# Keeping a Stallion with two mares and a gelding.



## Wideyes (25 April 2015)

Not sure if this is the right board to post this on. But just looking for advice. I am moving to a lovely new private yard. The owners are so lovely and the lady I will be sharing with is lovely too. I'm so happy we found the place.  
I have two horses, a 16hh show cob gelding who is very sweet and gentle and a 3 almost 4 yo youngter, 15hh, fine boned little mare. She is a sweety too.
My sharer was going to keep her shire mare there and we where going to run the 3 of them together in the same field and rotate though the 4 fields. They have now found a 3 1/2 year old shire stallion they where going to buy and have castrated. But they have now decided to keep him entire and breed from him. He is very sweet and a gentle giant.
I was concerned about running them together with my two as our young mare can't be aloud to get pregnant by such a big boy. I am worried she will get injured, she is only a fine 15 hh and he is a big boned lad 17.2hh already at only 3 1/2 and still growing.
My sharer as told me that my mare will only come into season at the beginning of spring and the end of summer twice a year. But I have read it is every 19 to 21 days through spring until autumn. 
She's not a flirty horse when she's in season and it's hard to even tell when she is in season. so it's hard to judge. 
My sharer has said we will keep her separated from the stallion with electric fencing. Will this be enough? I'm thinking it wont be. I'm also wondering about my gelding. I have read that you can't keep geldings with a stallion and mares. I'm wondering if we should keep my mare and gelding in a completely separate paddock.


----------



## The Fuzzy Furry (25 April 2015)

No, no, and no again.
Never mix entires and fillies/mares.

your sharer is talking a load of rollux, please do not listen to her


----------



## meesha (25 April 2015)

Task requirements =>
[1] In the forum thread about keeping a stallion with mares, how tall is the shire stallion already?
[2] Repeat everything in the stallion thread from "I was concerned" down to "and still growing.".
[3] Pick up the forum thread about keeping a stallion with mares and a gelding where it stops, and continue it.
These lines have nothing to do with the thread.

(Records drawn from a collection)
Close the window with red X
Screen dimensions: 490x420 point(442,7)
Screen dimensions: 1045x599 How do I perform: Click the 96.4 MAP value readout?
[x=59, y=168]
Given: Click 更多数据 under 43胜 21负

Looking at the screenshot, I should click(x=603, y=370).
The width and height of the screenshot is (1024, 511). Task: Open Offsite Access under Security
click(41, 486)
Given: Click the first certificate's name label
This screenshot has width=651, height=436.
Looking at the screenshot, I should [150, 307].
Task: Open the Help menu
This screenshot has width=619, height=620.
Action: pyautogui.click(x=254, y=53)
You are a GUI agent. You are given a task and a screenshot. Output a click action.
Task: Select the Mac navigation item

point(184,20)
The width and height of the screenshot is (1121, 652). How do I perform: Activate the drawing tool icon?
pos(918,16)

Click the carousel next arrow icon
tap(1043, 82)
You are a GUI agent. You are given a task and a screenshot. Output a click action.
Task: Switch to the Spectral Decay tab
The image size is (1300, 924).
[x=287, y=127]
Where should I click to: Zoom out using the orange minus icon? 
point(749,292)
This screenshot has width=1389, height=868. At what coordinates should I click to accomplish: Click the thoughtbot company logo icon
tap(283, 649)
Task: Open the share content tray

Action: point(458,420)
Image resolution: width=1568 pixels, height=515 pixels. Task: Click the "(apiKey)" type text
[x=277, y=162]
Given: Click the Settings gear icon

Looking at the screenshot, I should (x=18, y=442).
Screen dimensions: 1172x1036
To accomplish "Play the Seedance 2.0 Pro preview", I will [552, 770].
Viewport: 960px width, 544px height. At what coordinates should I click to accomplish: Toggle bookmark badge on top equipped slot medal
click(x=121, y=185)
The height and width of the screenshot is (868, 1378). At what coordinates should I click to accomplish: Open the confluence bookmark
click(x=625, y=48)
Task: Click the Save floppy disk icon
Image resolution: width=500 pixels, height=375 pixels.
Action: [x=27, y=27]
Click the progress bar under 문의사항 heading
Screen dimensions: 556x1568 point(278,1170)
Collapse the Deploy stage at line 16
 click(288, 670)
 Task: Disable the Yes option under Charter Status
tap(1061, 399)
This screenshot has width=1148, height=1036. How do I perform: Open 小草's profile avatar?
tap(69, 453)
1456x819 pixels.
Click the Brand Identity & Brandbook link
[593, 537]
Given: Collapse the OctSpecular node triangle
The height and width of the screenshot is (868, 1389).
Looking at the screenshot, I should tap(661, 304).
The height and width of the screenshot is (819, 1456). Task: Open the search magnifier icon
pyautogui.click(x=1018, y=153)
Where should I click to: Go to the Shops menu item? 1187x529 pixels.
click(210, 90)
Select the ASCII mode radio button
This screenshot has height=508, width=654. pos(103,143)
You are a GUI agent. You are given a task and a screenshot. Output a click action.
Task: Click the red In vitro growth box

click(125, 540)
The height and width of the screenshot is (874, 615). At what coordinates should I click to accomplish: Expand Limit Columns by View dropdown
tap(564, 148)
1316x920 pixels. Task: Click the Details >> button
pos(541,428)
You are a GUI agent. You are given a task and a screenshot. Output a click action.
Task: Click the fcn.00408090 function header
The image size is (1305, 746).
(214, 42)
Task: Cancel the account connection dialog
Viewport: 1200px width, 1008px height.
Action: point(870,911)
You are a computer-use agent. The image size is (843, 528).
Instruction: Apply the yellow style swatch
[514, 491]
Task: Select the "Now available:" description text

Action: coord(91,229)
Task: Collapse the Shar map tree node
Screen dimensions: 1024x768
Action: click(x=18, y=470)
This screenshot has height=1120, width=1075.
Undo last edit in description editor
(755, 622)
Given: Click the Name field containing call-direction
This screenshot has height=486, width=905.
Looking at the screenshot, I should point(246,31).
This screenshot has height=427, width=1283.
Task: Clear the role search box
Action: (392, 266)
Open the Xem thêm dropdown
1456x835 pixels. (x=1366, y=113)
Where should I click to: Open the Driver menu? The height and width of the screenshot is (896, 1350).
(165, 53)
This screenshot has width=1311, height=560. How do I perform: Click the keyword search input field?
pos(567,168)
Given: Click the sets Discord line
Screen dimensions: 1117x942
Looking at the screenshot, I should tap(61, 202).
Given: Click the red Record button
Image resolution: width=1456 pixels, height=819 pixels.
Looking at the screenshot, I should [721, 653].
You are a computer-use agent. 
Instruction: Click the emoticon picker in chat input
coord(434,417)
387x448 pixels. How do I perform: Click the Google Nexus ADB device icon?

Results for the exercise =>
[1] 17.2hh, at only 3 1/2 years old and still growing.

[2]
I was concerned about running them together with my two as our young mare can't be aloud to get pregnant by such a big boy. I am worried she will get injured, she is only a fine 15 hh and he is a big boned lad 17.2hh already at only 3 1/2 and still growing.

[3]
Unfair on stallion to have it that near a mare. Stallion will more than likely go through anything (electric fence or post and rail won't stop him) to get to your mare and you may find you have a handful with your mare and a stallion that close.


----------



## ritajennings (25 April 2015)

No way turn your mare out near a shire stallion ! A mare cycles every 21 days not twice a year, what this person is suggesting is out right dangerous and stupid, I need a eight foot electric fence to keep my boy in and there are not any horses in sight or smelling distance


----------



## Wideyes (25 April 2015)

I spoke to my land lord today and he said I could keep them in another field with a field between them. Hoping my sharer will be happy with that.


----------



## meesha (25 April 2015)

You will still need stallion fencing or a good ditch hedge so stallion can't field hop, also consider if you will need to lead past stallion or use same yard.  Hope it works out for you.


----------



## Wideyes (25 April 2015)

We have stoke fencing. Would adding an extra 2 feet and electiric fencing on top of that and having a field between the two paddocks be enough do you think?


----------



## Leo Walker (25 April 2015)

Probably not with a colt that weight and height!


----------



## be positive (25 April 2015)

Your sharer, who is so inexperienced that she thinks mares only come into season twice a year and that it is safe to run a shire stallion out in a herd, thinks that she is going to be able to handle this horse and use it to cover mares, he may be a sweet natured boy but once he knows what mares are for he may prove to be far more tricky generally, why on earth don't they do the sensible thing and geld him before it all goes wrong.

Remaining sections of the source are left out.